Nowy szef zespołu ds. prawa spółek oddawał się jednak nie tylko budowaniu teorii. Radcą prawnym został krótko po studiach. Wszak prawo to nauka stosowana, a niezależność finansowa zwiększa sferę wolności wyboru. Założył więc kancelarię z dwoma braćmi, którzy prawnikami z pierwszego wyboru nie byli (Grzegorz Romanowski najpierw został lekarzem, potem amerykanistą, aż wreszcie radcą prawnym). Razem stworzyli zespół wyspecjalizowanego doradztwa prawnego i strategicznego.
– W kancelarii nauczyłem się, że nie wystarczy mówić do rzeczy, że trzeba mówić do ludzi. Czego ciągle nie rozumiem?

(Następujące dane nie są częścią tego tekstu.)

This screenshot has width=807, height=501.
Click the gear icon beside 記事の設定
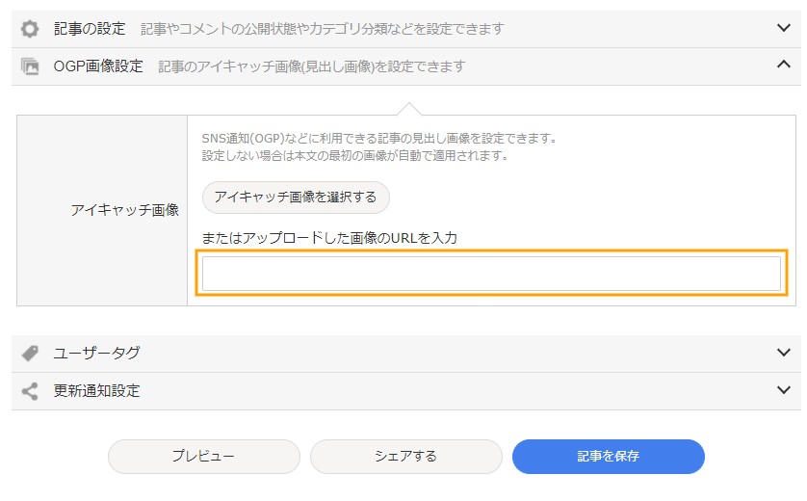pyautogui.click(x=30, y=29)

Tak silnie lansowanej dziś koncepcji kupowania na aukcjach cenowych wyrafinowanej usługi prawniczej, niczym kartofli na targu – odpowiada profesor na pytanie o zalety i wady praktyki rynkowej.
Do Komisji Kodyfikacyjnej Prawa Cywilnego prof. Romanowski trafił w 2006 r., choć nie ubiegał się o to.
– Zadzwonił do mnie profesor Zbigniew Radwański, wówczas przewodniczący tego gremium. Zapytał: „Kolego, chciałbym pana zaprosić do prac w KKPC, czy wyrazi pan zgodę?” – opowiada. Miał wówczas 36 lat i nie śmiał odmówić.
Rzucony na głęboką wodę, w ciągu dwóch pierwszych lat był odpowiedzialny za europejską reformę prawa spółek. Ogromnie zaangażował się też w prace nad częścią ogólną nowego kodeksu cywilnego, a także w regulowanie rynków finansowych. – Zawsze chciałem wpłynąć na większe otwarcie polskiego prawa spółek na rozwiązania europejskie i amerykańskie – mówi prof. Romanowski. – Bardzo wysoko cenię polski dorobek, ale świat wokół się zmienia. Podziwiam więc system common law za to, że jest oparty na najważniejszych dla mnie filarach: na zdrowym rozsądku wolnym od dogmatyzmu i od stosowania zasad słuszności (equity) – podkreśla nowy przewodniczący podkomisji ds. spółek.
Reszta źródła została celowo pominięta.